Ce type d’investissement constitue en effet un faible risque étant donné que le rendement des biens immobiliers est plus stable que ceux des autres investissements financiers tels que la bourse.
De nombreux investisseurs sont enclins à augmenter leur capital financier en Israël, en se portant acquéreurs d’autres biens immobiliers afin d’accroitre leur rendement et leur revenu.

L’État d’Israël est un état en pleine expansion et sa très grande croissance démographique entraine une forte demande de logements.
De plus, force est de constater que ces dernières années, les jeunes couples désireux d’acquérir un appartement, disposent difficilement de l’apport financier nécessaire et ont le plus souvent recours à une aide financière de leurs parents pour cela.
Le manque de liquidités constitue le principal obstacle pour un investisseur qui souhaiterait élargir son patrimoine immobilier en Israël.

Différentes raisons peuvent engendrer cette situation, comme par exemple : la difficulté des transferts bancaires de l’étranger vers Israël, des économies déjà investies dans d’autres biens immobiliers, un propriétaire salarié ne réussissant pas à réunir les fonds nécessaires à l’apport pour l’acquisition d’un bien supplémentaire.
Le manque de liquidités est fréquent chez les personnes ayant déjà investis tout leur patrimoine pour l’acquisition de leur appartement, et sont dans l’impossibilité d’aider financièrement leurs enfants pour acquérir leurs propres logements.

Il existe néanmoins une solution à ce problème qui consiste à une levée de fonds par le biais d’un crédit hypothécaire garanti par un bien existant.
En effet, tout propriétaire d’un bien immobilier en Israël a la possibilité d’hypothéquer leur bien existant à hauteur de 50% de sa valeur afin d’obtenir un crédit hypothécaire.
Pour ce faire, il est nécessaire de faire appel à un expert agréé par la banque pour obtenir une évaluation actuelle de la valeur de son bien avant de déposer sa demande de financement auprès de la banque.
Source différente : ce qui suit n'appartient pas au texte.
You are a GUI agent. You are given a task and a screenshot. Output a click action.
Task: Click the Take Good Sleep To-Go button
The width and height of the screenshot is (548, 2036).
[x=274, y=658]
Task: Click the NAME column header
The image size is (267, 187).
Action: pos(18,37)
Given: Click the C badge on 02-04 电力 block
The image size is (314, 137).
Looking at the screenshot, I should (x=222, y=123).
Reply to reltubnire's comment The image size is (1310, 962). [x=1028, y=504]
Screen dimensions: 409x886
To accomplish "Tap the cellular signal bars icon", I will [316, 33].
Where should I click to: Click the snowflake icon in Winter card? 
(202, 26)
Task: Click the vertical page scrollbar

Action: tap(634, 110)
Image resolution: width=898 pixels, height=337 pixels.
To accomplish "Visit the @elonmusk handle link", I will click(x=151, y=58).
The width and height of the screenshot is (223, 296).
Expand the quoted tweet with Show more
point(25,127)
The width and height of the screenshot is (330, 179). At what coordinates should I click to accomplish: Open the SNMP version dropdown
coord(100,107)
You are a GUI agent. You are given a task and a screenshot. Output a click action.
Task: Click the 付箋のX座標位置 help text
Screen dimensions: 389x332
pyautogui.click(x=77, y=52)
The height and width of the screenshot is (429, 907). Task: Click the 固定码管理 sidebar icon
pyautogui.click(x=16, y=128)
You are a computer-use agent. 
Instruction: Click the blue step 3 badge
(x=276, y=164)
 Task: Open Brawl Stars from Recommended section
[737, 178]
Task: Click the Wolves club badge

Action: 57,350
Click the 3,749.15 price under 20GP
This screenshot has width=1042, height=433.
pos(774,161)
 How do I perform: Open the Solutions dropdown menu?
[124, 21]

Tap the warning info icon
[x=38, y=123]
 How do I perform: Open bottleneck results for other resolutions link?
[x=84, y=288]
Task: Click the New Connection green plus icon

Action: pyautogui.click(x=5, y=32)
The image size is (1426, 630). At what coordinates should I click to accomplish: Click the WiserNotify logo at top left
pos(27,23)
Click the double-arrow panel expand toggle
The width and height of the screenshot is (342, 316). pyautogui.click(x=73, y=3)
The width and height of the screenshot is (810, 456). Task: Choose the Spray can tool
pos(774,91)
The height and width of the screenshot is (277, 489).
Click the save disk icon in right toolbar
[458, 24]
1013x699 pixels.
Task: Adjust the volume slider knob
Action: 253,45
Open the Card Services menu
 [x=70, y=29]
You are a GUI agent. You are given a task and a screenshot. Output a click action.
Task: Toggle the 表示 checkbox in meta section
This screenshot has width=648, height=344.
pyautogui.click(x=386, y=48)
Dans l’hypothèse où le bien est déjà grevé d’une première hypothèque inférieure à 50% de la valeur actuelle du bien, la banque sera susceptible de lui accorder un prêt complémentaire à hauteur de 50%.
Par exemple, si le bien existant vaut actuellement 2 Millions de NIS et qu’il reste 500,000 NIS à rembourser sur le premier crédit (représentant 25% de sa valeur), la banque peut octroyer un crédit supplémentaire à hauteur de 50% de la valeur actuelle du bien (1 Million de NIS) soit la somme de 500,000 NIS supplémentaires qui pourront servir d’apport à l’acquisition d’un nouveau bien immobilier.

Il est bien entendu que pour organiser de la meilleure manière que ce soit votre prochain investissement et faire fructifier vos acquisitions en Israël, il est primordial de vous entourer de professionnels compétents en la matière tels que les avocats et experts qui vous accompagneront tout au long de vos démarches.